WASHINGTON - La società di sviluppo di stazioni spaziali commerciali Vast ha ingaggiato Steve Isakowitz, ex presidente e CEO di The Aerospace Corp., come consulente senior, presumibilmente per aiutare a districarsi nel labirinto burocratico che è il programma CLD (Commercial Low Earth Orbit Destinations) della NASA.

Isakowitz, che si è ritirato da The Aerospace Corp. l'anno scorso dopo nove anni al timone, ha un curriculum che sembra un tour del complesso spazio-industriale: incarichi di alto livello a Virgin Galactic, NASA, Dipartimento dell'Energia e Ufficio di Gestione e Bilancio. Ha notato che la sua carriera copre gran parte della storia della Stazione Spaziale Internazionale, che ha descritto come "un'incredibile corsa" che ora sta finendo in un "momento entusiasmante per l'industria".

Vast è una delle diverse aziende che sperano di costruire i successori della ISS, con la NASA come potenziale inquilino principale. Isakowitz vede questa come un'opportunità per realizzare la visione originale della ISS di partnership e ricerca. Ha elogiato la "capacità end-to-end" di Vast e l'approccio di sviluppo iterativo, iniziato con il satellite Haven-Demo dell'anno scorso. "Tra la visione, la capacità e il team, è quello che mi ha davvero entusiasmato", ha detto.

Il CEO di Vast, Max Haot, ha dichiarato di aver contattato Isakowitz "alla prima occasione" data la sua esperienza con gli stakeholder governativi.
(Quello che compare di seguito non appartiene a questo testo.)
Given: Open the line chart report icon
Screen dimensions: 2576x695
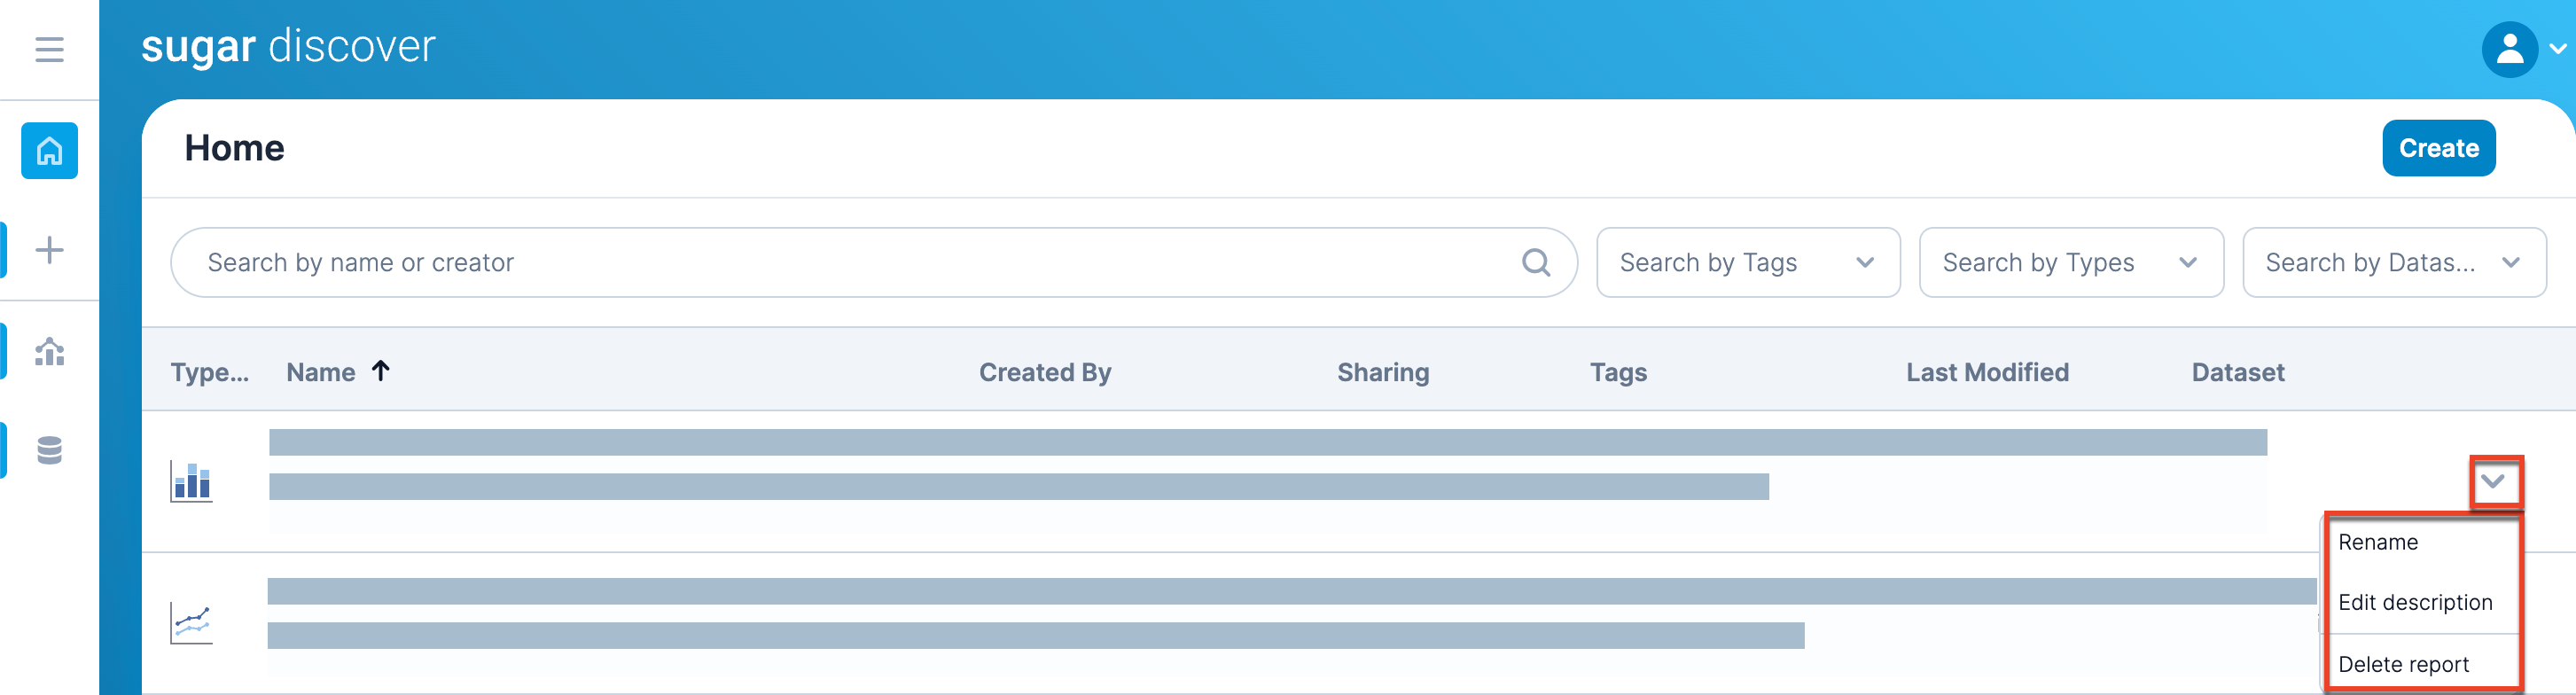Looking at the screenshot, I should tap(191, 624).
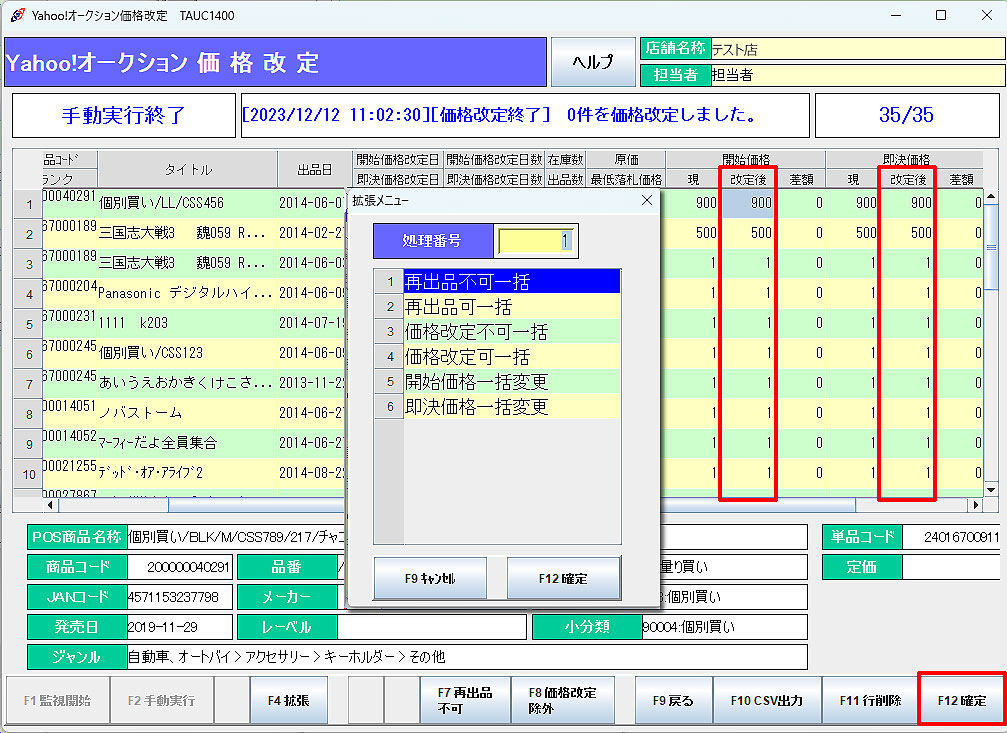Click F7 再出品不可 button
The image size is (1007, 733).
coord(465,700)
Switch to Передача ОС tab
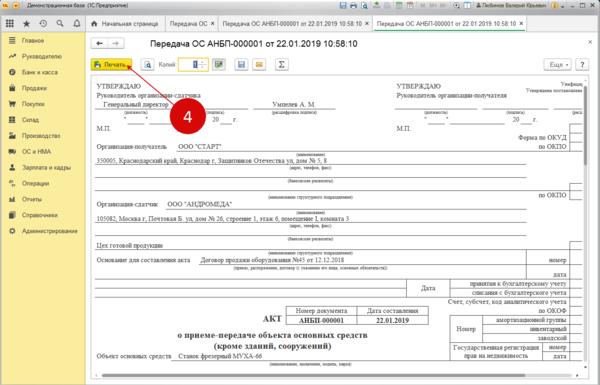This screenshot has height=385, width=600. [x=192, y=24]

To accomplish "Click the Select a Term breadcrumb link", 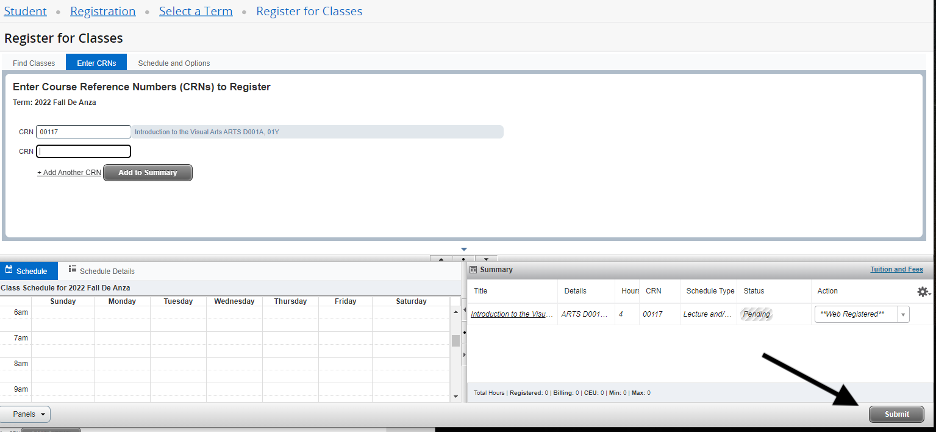I will point(196,11).
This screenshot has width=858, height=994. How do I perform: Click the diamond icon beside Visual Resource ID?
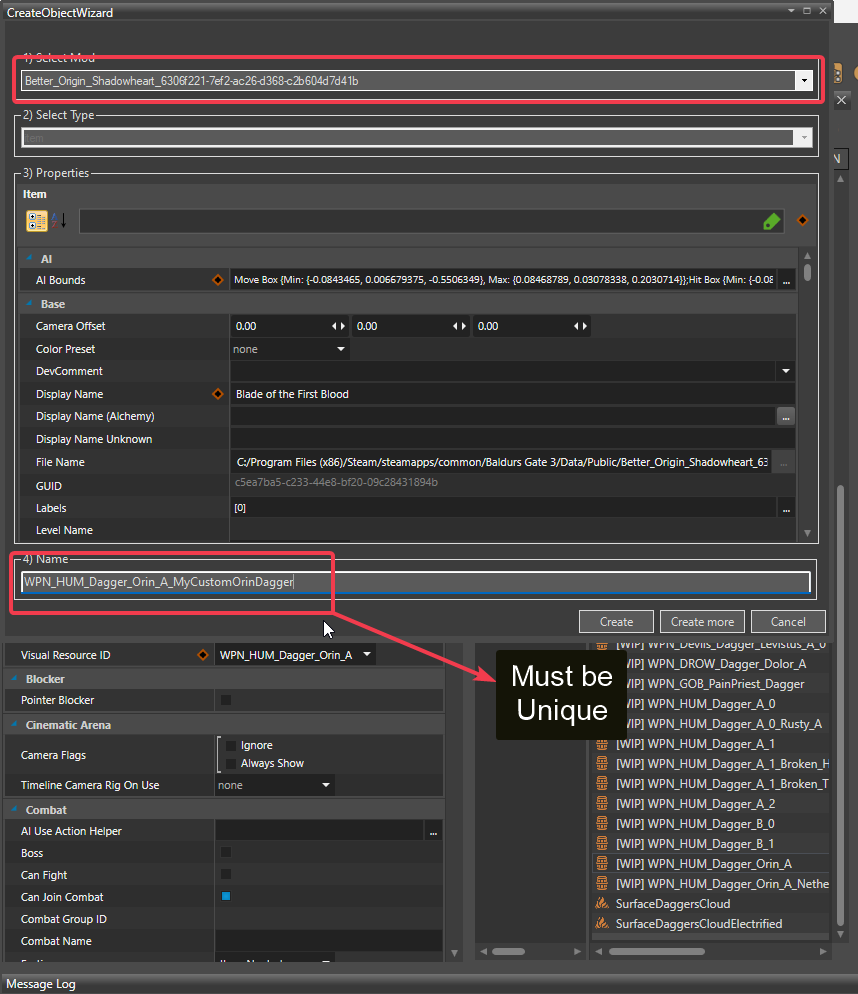pyautogui.click(x=203, y=655)
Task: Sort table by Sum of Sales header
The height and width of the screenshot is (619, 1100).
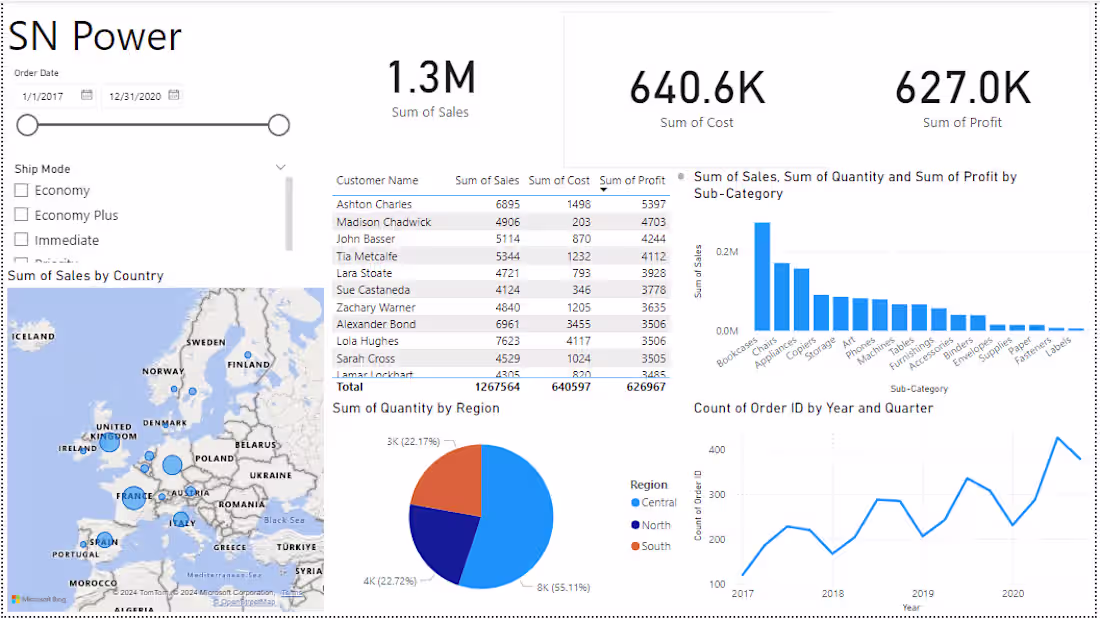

Il tempismo non è casuale: Vast attende dettagli sulla prossima fase del programma CLD, che ha avuto alcuni colpi di scena. A marzo, la NASA ha considerato un "modulo centrale" di proprietà governativa attaccato alla ISS; a giugno, ha abbandonato l'idea e ha detto che avrebbe continuato con premi multipli per lo sviluppo della stazione. Una bozza di richiesta di proposte (RFP) era prevista entro fine giugno, ma non era ancora apparsa al 29 giugno. Haot ha detto che potrebbe essere ritardata di una o due settimane, ma si aspetta almeno due vincitori. "È nell'interesse dell'America e della NASA mantenere la concorrenza e avere ridondanza", ha detto.

Isakowitz non è stato scosso dai cambi di direzione del programma: "Non ho visto un programma alla NASA che non abbia oscillato tra posizioni diverse". Pensa che la NASA sia "sulla strada giusta" ora, ma ha sottolineato che una volta emessa la RFP, "il governo deve davvero impegnarsi e rimanere coerente". Haot ha apprezzato la volontà della NASA di ascoltare l'industria, ma si è rammaricato del tempo perso mentre si avvicina la scadenza del ritiro della ISS nel 2030. "Abbiamo perso un po' di tempo, questa è la principale sfortuna", ha detto. "Abbiamo qualche capello bianco in più e abbiamo perso un po' di tempo".